The Importance of Mentorship

For Dr. Müller Ewald, the payoff of her lab work is twofold: it has made her a better researcher, giving her concrete skills in data analysis and practice working with patient populations, but it has also equipped her to be a better mentor. From her mentors at the University of Iowa she has learned rigorous research practices, grant writing skills, and how to lead fruitful collaborations with other scientists. She has also learned critical thinking skills that can be applied to experimental design and the evaluation of scientific literature. Now working with individuals in the department of psychiatry, Dr. Müller Ewald is realizing the potential of expanding research as much as possible, to include a variety of patient populations and to acknowledge how each patient is unique.

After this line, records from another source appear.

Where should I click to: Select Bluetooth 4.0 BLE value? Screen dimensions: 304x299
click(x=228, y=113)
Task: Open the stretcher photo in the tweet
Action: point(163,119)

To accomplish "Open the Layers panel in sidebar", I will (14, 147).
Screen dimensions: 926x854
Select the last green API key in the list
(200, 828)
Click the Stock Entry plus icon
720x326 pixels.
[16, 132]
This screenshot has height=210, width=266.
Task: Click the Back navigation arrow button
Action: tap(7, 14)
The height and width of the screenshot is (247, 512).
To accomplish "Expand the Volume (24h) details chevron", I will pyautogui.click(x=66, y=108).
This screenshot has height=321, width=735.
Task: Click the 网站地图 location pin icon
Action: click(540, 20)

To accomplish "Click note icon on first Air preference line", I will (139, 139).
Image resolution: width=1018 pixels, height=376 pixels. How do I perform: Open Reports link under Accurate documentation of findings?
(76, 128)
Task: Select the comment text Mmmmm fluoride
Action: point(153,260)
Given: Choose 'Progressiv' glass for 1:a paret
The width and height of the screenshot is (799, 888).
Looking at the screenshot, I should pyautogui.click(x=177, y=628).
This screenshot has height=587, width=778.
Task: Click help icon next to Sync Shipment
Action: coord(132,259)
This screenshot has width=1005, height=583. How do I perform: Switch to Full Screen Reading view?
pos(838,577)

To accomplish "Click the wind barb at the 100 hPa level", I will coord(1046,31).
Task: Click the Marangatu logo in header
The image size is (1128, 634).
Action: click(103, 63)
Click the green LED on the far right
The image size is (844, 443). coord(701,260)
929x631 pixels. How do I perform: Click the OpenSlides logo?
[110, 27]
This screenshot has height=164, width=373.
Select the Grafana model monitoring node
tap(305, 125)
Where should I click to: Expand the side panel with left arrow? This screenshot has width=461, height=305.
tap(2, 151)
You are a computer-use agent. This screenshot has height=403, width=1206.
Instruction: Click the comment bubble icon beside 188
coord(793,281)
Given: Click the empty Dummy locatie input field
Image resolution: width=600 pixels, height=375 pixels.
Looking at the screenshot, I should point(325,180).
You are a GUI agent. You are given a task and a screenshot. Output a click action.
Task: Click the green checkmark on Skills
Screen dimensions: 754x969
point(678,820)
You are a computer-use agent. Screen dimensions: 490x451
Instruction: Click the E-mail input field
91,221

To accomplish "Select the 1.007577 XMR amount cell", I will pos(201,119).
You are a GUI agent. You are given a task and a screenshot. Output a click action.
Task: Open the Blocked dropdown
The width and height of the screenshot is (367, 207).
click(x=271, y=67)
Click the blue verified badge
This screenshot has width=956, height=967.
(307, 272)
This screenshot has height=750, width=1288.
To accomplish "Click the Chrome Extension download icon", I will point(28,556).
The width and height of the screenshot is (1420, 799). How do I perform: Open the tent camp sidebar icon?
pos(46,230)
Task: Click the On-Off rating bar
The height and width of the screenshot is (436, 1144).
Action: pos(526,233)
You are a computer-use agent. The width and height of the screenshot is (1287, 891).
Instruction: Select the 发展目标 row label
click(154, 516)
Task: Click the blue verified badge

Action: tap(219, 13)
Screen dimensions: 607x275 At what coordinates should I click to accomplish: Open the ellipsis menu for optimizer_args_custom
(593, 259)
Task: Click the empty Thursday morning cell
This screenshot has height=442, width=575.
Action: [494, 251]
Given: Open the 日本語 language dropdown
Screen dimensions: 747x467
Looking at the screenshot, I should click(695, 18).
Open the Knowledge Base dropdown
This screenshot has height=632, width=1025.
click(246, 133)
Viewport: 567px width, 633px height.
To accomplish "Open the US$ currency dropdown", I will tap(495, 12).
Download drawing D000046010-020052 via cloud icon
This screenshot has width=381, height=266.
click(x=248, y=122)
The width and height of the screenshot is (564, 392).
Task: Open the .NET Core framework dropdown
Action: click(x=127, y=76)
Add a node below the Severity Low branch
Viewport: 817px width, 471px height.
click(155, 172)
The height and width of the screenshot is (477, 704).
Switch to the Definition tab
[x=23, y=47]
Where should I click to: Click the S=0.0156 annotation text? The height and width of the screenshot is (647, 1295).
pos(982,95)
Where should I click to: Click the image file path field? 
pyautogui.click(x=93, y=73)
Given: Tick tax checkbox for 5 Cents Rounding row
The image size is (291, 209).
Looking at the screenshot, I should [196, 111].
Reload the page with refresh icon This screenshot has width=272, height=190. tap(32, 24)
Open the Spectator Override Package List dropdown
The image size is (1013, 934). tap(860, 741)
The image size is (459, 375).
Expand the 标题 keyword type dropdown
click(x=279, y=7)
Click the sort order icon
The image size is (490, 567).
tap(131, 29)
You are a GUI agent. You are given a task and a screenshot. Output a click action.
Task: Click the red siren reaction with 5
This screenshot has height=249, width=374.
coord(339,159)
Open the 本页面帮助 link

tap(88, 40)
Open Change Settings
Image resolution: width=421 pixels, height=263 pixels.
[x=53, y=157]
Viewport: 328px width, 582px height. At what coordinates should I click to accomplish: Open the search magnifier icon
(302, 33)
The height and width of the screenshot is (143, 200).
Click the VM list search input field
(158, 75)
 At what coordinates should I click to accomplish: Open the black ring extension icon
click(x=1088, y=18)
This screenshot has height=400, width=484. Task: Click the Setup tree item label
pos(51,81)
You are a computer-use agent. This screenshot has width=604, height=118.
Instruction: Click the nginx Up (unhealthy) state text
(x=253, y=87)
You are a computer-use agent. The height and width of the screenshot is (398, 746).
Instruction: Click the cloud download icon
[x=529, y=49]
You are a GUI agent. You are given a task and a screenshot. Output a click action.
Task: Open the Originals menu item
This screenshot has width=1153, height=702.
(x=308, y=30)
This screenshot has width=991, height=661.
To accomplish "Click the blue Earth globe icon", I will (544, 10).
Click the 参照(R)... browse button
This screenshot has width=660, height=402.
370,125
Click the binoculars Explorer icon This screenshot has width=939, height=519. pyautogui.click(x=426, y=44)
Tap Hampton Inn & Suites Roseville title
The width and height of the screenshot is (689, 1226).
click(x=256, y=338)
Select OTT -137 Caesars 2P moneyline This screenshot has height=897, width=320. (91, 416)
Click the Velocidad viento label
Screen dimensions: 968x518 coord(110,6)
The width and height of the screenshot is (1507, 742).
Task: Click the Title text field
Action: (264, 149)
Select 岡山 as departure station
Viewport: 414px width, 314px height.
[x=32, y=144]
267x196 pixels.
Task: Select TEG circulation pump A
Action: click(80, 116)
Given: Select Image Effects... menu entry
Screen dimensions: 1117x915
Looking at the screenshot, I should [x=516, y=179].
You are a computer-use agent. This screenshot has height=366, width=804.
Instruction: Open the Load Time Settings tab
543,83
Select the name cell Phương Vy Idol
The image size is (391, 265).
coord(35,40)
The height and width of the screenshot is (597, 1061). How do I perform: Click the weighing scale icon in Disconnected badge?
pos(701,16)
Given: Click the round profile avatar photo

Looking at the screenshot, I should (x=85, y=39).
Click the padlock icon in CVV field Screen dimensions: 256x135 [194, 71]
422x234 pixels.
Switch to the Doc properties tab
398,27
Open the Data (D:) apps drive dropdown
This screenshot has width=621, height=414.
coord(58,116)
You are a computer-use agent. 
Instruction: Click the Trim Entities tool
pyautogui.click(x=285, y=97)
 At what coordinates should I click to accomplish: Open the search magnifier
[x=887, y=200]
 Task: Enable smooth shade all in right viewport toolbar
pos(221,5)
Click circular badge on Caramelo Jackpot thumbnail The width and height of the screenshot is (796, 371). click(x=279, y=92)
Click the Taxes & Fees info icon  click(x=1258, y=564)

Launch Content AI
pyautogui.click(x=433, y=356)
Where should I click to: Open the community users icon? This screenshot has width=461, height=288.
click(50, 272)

As she looks forward, Dr. Müller Ewald is motivated to mentor the next generation of scholars and researchers. A skilled coder, she aims to get more women into coding and continuing to mentor them throughout graduate school. As she phrases it, “I want to give people the mentorship they need, by helping people feel empowered and supported in graduate school so they stay. You need to know that you’re valued.” That commitment translates into her efforts to recruit undergraduate students and to mentor graduate students, but also her work with various organizations that help give individuals coding experience, including the Neuroscience department’s Hacky Hour, the regional organization Iowa Tech Chicks, and the national organization Girls Who Code. She explains, “You come into grad school, you think you have the basic biology down, and they’re like, ‘Now learn to code.’ Because I felt intimidated by coding and because I noticed a lack of other women writing code, it was really hard for me to understand that I could become good at it. So I decided, I’m going to do everything I can to bring other people in on this and help them as they go through their coding journey.” With the goal of empowering people of all backgrounds and skill levels to contribute to the advancement of neuroscience, Dr. Müller Ewald looks forward to where her career will take her and hopes to become a mentor and positive example to the next generation of scholars.